Work required: Switch each "computer-use agent" in the listing below to "screen assistant" and write out the whole listing again, keeping every other character the same.

Exercise data:
━━━━

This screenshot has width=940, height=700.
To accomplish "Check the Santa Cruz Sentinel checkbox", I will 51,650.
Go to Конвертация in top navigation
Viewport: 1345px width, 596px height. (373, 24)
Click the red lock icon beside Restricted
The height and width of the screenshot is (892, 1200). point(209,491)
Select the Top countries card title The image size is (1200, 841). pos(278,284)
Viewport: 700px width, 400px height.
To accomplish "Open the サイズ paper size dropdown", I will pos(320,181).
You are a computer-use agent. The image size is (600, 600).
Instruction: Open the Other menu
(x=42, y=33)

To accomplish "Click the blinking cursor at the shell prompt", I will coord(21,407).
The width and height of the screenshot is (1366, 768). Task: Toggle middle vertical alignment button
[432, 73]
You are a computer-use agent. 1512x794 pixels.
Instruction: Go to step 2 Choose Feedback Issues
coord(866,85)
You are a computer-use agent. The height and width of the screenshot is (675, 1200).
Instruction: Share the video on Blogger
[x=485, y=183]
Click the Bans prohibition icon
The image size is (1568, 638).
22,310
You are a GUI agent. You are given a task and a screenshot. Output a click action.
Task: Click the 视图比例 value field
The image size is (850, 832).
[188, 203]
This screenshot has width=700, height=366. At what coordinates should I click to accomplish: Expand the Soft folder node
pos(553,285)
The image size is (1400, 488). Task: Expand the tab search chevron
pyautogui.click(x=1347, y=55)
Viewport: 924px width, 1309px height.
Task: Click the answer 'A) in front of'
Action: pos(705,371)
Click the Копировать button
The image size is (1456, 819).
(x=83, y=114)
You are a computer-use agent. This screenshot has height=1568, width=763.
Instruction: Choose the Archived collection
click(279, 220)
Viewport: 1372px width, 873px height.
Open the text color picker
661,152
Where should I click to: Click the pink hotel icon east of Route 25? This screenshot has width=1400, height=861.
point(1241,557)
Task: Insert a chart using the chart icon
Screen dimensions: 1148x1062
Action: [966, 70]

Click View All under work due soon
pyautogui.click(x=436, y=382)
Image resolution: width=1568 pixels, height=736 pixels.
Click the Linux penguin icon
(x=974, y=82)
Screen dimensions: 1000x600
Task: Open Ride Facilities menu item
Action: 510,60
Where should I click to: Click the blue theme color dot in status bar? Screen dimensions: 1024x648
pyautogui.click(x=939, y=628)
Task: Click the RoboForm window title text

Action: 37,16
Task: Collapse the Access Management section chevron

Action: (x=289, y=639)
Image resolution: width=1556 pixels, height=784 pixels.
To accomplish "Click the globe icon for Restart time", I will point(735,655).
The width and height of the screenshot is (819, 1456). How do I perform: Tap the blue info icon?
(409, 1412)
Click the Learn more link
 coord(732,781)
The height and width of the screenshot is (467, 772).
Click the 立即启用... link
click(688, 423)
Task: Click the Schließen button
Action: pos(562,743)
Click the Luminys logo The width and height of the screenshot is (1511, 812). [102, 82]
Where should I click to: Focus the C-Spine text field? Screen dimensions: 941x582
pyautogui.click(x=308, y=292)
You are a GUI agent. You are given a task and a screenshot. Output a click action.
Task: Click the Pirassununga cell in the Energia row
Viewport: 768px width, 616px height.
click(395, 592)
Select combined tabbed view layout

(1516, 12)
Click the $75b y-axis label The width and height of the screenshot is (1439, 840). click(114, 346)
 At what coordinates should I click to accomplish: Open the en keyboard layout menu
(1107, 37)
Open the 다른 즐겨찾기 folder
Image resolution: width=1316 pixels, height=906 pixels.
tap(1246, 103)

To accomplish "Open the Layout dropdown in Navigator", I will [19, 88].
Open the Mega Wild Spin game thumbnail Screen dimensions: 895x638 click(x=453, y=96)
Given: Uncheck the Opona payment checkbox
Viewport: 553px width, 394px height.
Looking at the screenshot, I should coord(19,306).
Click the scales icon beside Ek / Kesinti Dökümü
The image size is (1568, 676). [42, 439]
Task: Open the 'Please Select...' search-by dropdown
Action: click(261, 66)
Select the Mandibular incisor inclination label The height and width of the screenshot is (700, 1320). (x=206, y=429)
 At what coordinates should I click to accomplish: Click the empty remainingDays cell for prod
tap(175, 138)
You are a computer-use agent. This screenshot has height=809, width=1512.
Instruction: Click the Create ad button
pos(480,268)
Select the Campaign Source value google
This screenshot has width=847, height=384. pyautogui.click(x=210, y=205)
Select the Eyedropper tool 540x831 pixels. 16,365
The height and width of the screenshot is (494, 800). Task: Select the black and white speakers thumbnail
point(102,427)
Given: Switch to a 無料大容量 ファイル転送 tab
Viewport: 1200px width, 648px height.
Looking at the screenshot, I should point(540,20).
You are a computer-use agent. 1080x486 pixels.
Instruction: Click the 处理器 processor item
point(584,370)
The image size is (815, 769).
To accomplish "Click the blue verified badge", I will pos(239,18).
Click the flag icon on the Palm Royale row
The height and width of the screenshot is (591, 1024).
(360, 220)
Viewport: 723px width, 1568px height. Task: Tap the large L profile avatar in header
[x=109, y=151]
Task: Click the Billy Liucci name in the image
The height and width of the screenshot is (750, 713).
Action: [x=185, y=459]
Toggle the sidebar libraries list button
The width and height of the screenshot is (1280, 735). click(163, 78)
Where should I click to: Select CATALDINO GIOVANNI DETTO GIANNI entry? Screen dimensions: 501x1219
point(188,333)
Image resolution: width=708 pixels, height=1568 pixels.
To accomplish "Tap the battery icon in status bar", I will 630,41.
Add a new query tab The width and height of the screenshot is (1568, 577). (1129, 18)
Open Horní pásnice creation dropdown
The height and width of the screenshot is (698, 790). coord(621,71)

━━━━

Solution for this task:
This screenshot has width=940, height=700.
To accomplish "Check the Santa Cruz Sentinel checkbox", I will 51,650.
Go to Конвертация in top navigation
Viewport: 1345px width, 596px height. (373, 24)
Click the red lock icon beside Restricted
The height and width of the screenshot is (892, 1200). point(209,491)
Select the Top countries card title The image size is (1200, 841). pos(278,284)
Viewport: 700px width, 400px height.
To accomplish "Open the サイズ paper size dropdown", I will pos(320,181).
You are a screen assistant. The image size is (600, 600).
Instruction: Open the Other menu
(x=42, y=33)

To accomplish "Click the blinking cursor at the shell prompt", I will coord(21,407).
The width and height of the screenshot is (1366, 768). Task: Toggle middle vertical alignment button
[432, 73]
You are a screen assistant. 1512x794 pixels.
Instruction: Go to step 2 Choose Feedback Issues
coord(866,85)
You are a screen assistant. The height and width of the screenshot is (675, 1200).
Instruction: Share the video on Blogger
[x=485, y=183]
Click the Bans prohibition icon
The image size is (1568, 638).
22,310
You are a GUI agent. You are given a task and a screenshot. Output a click action.
Task: Click the 视图比例 value field
The image size is (850, 832).
[188, 203]
This screenshot has width=700, height=366. At what coordinates should I click to accomplish: Expand the Soft folder node
pos(553,285)
The image size is (1400, 488). Task: Expand the tab search chevron
pyautogui.click(x=1347, y=55)
Viewport: 924px width, 1309px height.
Task: Click the answer 'A) in front of'
Action: pos(705,371)
Click the Копировать button
The image size is (1456, 819).
(x=83, y=114)
You are a screen assistant. This screenshot has height=1568, width=763.
Instruction: Choose the Archived collection
click(279, 220)
Viewport: 1372px width, 873px height.
Open the text color picker
661,152
Where should I click to: Click the pink hotel icon east of Route 25? This screenshot has width=1400, height=861.
point(1241,557)
Task: Insert a chart using the chart icon
Screen dimensions: 1148x1062
Action: [966, 70]

Click View All under work due soon
pyautogui.click(x=436, y=382)
Image resolution: width=1568 pixels, height=736 pixels.
Click the Linux penguin icon
(x=974, y=82)
Screen dimensions: 1000x600
Task: Open Ride Facilities menu item
Action: 510,60
Where should I click to: Click the blue theme color dot in status bar? Screen dimensions: 1024x648
pyautogui.click(x=939, y=628)
Task: Click the RoboForm window title text

Action: 37,16
Task: Collapse the Access Management section chevron

Action: (x=289, y=639)
Image resolution: width=1556 pixels, height=784 pixels.
To accomplish "Click the globe icon for Restart time", I will point(735,655).
The width and height of the screenshot is (819, 1456). How do I perform: Tap the blue info icon?
(409, 1412)
Click the Learn more link
 coord(732,781)
The height and width of the screenshot is (467, 772).
Click the 立即启用... link
click(688, 423)
Task: Click the Schließen button
Action: pos(562,743)
Click the Luminys logo The width and height of the screenshot is (1511, 812). [102, 82]
Where should I click to: Focus the C-Spine text field? Screen dimensions: 941x582
pyautogui.click(x=308, y=292)
You are a GUI agent. You are given a task and a screenshot. Output a click action.
Task: Click the Pirassununga cell in the Energia row
Viewport: 768px width, 616px height.
click(395, 592)
Select combined tabbed view layout

(1516, 12)
Click the $75b y-axis label The width and height of the screenshot is (1439, 840). click(114, 346)
 At what coordinates should I click to accomplish: Open the en keyboard layout menu
(1107, 37)
Open the 다른 즐겨찾기 folder
Image resolution: width=1316 pixels, height=906 pixels.
tap(1246, 103)

To accomplish "Open the Layout dropdown in Navigator", I will [19, 88].
Open the Mega Wild Spin game thumbnail Screen dimensions: 895x638 click(x=453, y=96)
Given: Uncheck the Opona payment checkbox
Viewport: 553px width, 394px height.
Looking at the screenshot, I should coord(19,306).
Click the scales icon beside Ek / Kesinti Dökümü
The image size is (1568, 676). [42, 439]
Task: Open the 'Please Select...' search-by dropdown
Action: click(261, 66)
Select the Mandibular incisor inclination label The height and width of the screenshot is (700, 1320). (x=206, y=429)
 At what coordinates should I click to accomplish: Click the empty remainingDays cell for prod
tap(175, 138)
You are a screen assistant. This screenshot has height=809, width=1512.
Instruction: Click the Create ad button
pos(480,268)
Select the Campaign Source value google
This screenshot has width=847, height=384. pyautogui.click(x=210, y=205)
Select the Eyedropper tool 540x831 pixels. 16,365
The height and width of the screenshot is (494, 800). Task: Select the black and white speakers thumbnail
point(102,427)
Given: Switch to a 無料大容量 ファイル転送 tab
Viewport: 1200px width, 648px height.
Looking at the screenshot, I should point(540,20).
You are a screen assistant. 1080x486 pixels.
Instruction: Click the 处理器 processor item
point(584,370)
The image size is (815, 769).
To accomplish "Click the blue verified badge", I will pos(239,18).
Click the flag icon on the Palm Royale row
The height and width of the screenshot is (591, 1024).
(360, 220)
Viewport: 723px width, 1568px height. Task: Tap the large L profile avatar in header
[x=109, y=151]
Task: Click the Billy Liucci name in the image
The height and width of the screenshot is (750, 713).
Action: [x=185, y=459]
Toggle the sidebar libraries list button
The width and height of the screenshot is (1280, 735). click(163, 78)
Where should I click to: Select CATALDINO GIOVANNI DETTO GIANNI entry? Screen dimensions: 501x1219
point(188,333)
Image resolution: width=708 pixels, height=1568 pixels.
To accomplish "Tap the battery icon in status bar", I will 630,41.
Add a new query tab The width and height of the screenshot is (1568, 577). (1129, 18)
Open Horní pásnice creation dropdown
The height and width of the screenshot is (698, 790). coord(621,71)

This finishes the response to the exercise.